NOTÍCIAS

Postado em 25 de Fevereiro de 2014 às 11h07

Ato público reúne 2.500 pessoas em Chapecó

  • ACIC CHAPECÓ -
  • ACIC CHAPECÓ -
  • ACIC CHAPECÓ -

Ocorre neste momento no centro de Chapecó o ato público da campanha CHEGA DE VIOLÊNCIA, reunindo 2.500 pessoas, entre empresários, trabalhadores e estudantes.

A reivindicação central é a ampliação do aparelho de segurança e o aumento do efetivo de policiais civis e militares.



Durante o ato foi divulgado este manifesto:

M A N I F E S T O
Parcela importante da sociedade civil chapecoense – representada por entidades empresariais, instituições de ensino, clubes de serviços, empresas, sindicatos e associações – desencadearam a campanha “CHEGA DE VIOLÊNCIA” no município.

Queremos demonstrar para as autoridades a indignação pelos milhares de casos de violência registrados nos últimos meses, contra trabalhadores, empresários, crianças, idosos e adolescentes que estão sendo impedidos de levar uma vida normal em face do império do medo que a criminalidade e a delinquência impõem.

A complexa problemática da segurança pública e o avanço da criminalidade e da delinquência alcançam todas as classes socioeconômicas, levando o pânico, a incerteza e a inquietação a todas as famílias de Chapecó. Para muitas, onde o crime ceifou vidas e patrimônios, essa situação representa verdadeiras tragédias. Para essas famílias de nada adiantarão promessas e anúncios dos governos, porque essas perdas são irreversíveis.

Há mais de dez anos as entidades de Chapecó pedem atenção do Estado para esse assunto, promovendo dezenas de reuniões, atos públicos, encontros e audiências com autoridades e representantes da comunidade. Não ajudamos apenas a diagnosticar o quadro de violência e criminalidade que assola Chapecó, mas, também, a selecionar as prioridades e construir as condições para implementá-las.

Apontamos as deficiências com o intuito de traçar as melhores estratégias de superação, especialmente daquelas insuficiências localizadas no aparelho policial instalado em Chapecó, em termos de efetivo policial, equipamento, viaturas, armamento e instalações físicas. Não buscamos apenas uma simplista visão policial, pois sabemos que a violência é um fenômeno complexo e multicausal.

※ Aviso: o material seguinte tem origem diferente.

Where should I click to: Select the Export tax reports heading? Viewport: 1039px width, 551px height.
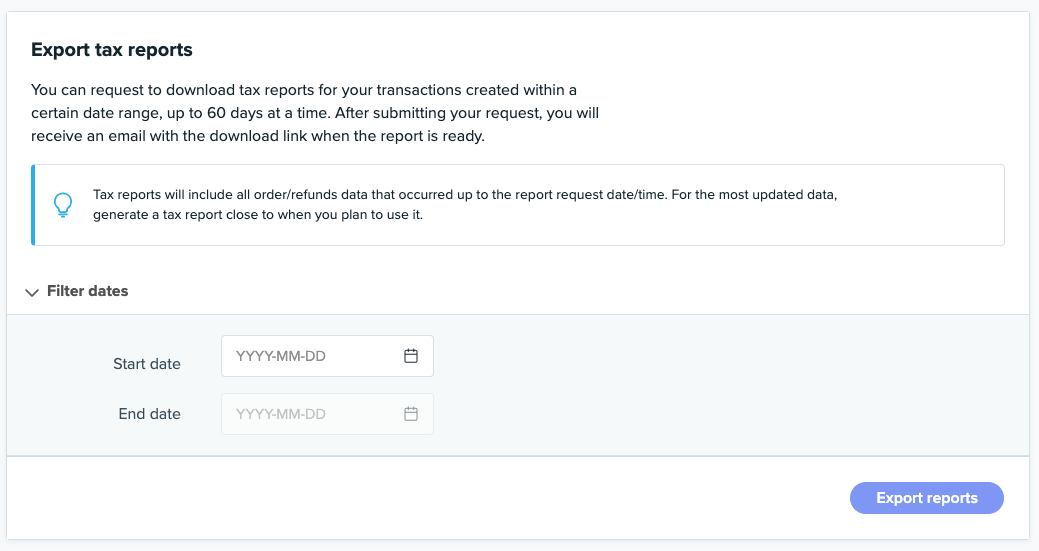coord(112,49)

Em reuniões, seminários e audiências que promovemos no passado, criamos condições para a soberana manifestação da comunidade e seus representantes e, também, para a manifestação das autoridades sobre ações e medidas que deveriam ser implementadas para modificar esse panorama.

O exercício da cidadania exige, acima de tudo, participação consciente. A maioria de nós, empresários, foi treinada para pagar impostos e cumprir todas as obrigações fiscais e suportar uma rotina diária de 12 horas. Nunca fomos estimulados a participar com freqüência de ações e programas comunitários.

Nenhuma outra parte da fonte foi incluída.